Ter zitting in hoger beroep is naar voren gekomen dat het op zich goed gaat met beide kinderen, maar dat [minderjarige 2] sinds de zomervakantie wat brutaler gedrag vertoont en soms feiten en fictie door elkaar haalt. Beide kinderen hebben creatieve therapie gevolgd. [minderjarige 1] heeft het traject twee maanden geleden afgerond, maar bij [minderjarige 2] sloot de therapie minder goed aan en wordt er op dit moment gezocht naar een alternatief in de vorm van een paardencoach traject.
5.7
Het hof acht het van groot belang dat er voor de kinderen, gelet op hun kwetsbaarheid en het gedrag dat [minderjarige 2] nu vertoont, rust, structuur en voorspelbaarheid is zodat zij de ruimte krijgen om – onder begeleiding van hulpverlening - toe te komen aan het verwerken van de ingrijpende gebeurtenissen die in hun leven in relatie met hun moeder hebben plaatsgevonden. Het hof is het met de raad eens dat er op dit moment onvoldoende veerkracht bij de kinderen is om contact te hebben met hun moeder en oordeelt dat het vaststellen van een omgangsregeling tussen de moeder en de kinderen nu dan ook niet in hun belang is.

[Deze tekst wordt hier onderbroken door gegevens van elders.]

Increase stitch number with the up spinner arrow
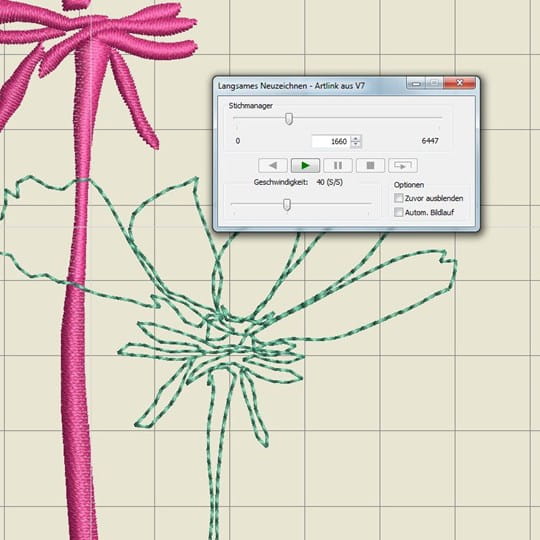click(356, 138)
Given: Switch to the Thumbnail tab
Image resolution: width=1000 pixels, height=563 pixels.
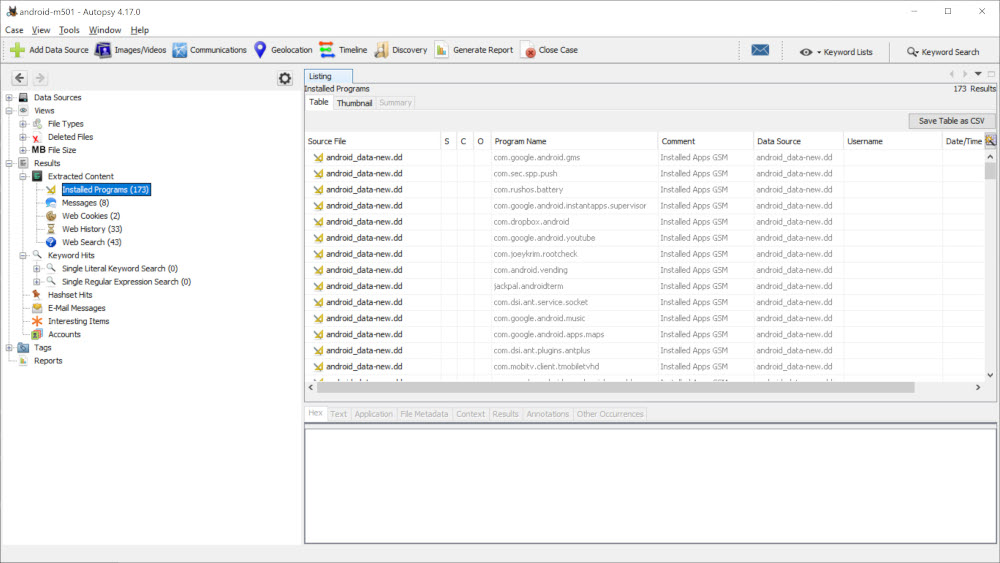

Wel acht het hof het van belang dat de GI zich (blijft) inspannen om contactherstel tussen de moeder en de kinderen in de toekomst mogelijk te maken. In dat kader blijft het belangrijk dat de moeder aan de kinderen laat zien dat zij betrouwbaar kan zijn en de belangen van de kinderen voorop kan zetten om te voorkomen dat de kinderen opnieuw worden gekwetst. Aangezien het de moeder tot nu toe niet is gelukt om inzicht te krijgen in haar eigen problematiek en aan te sluiten bij de belevingswereld en de behoeften van de kinderen acht het hof het, conform het advies van de raad ter zitting , van belang dat de GI ook hulpverlening ter versterking van de kinderen inzet waarbij de kinderen leren omgaan met de onvoorspelbaarheid van hun moeder
5.8
Het voorgaande leidt tot de volgende beslissing.

6.De beslissing

Het hof
bekrachtigt de beschikking waarvan beroep;
wijst af het in hoger beroep meer of anders verzochte.
Deze beschikking is gegeven door mrs. F. Kleefmann, M.T. Hoogland en E.W.K. Bosman, in tegenwoordigheid van mr. V.A.M. Willemsen als griffier en is op 29 oktober 2024 in het openbaar uitgesproken door de voorzitter.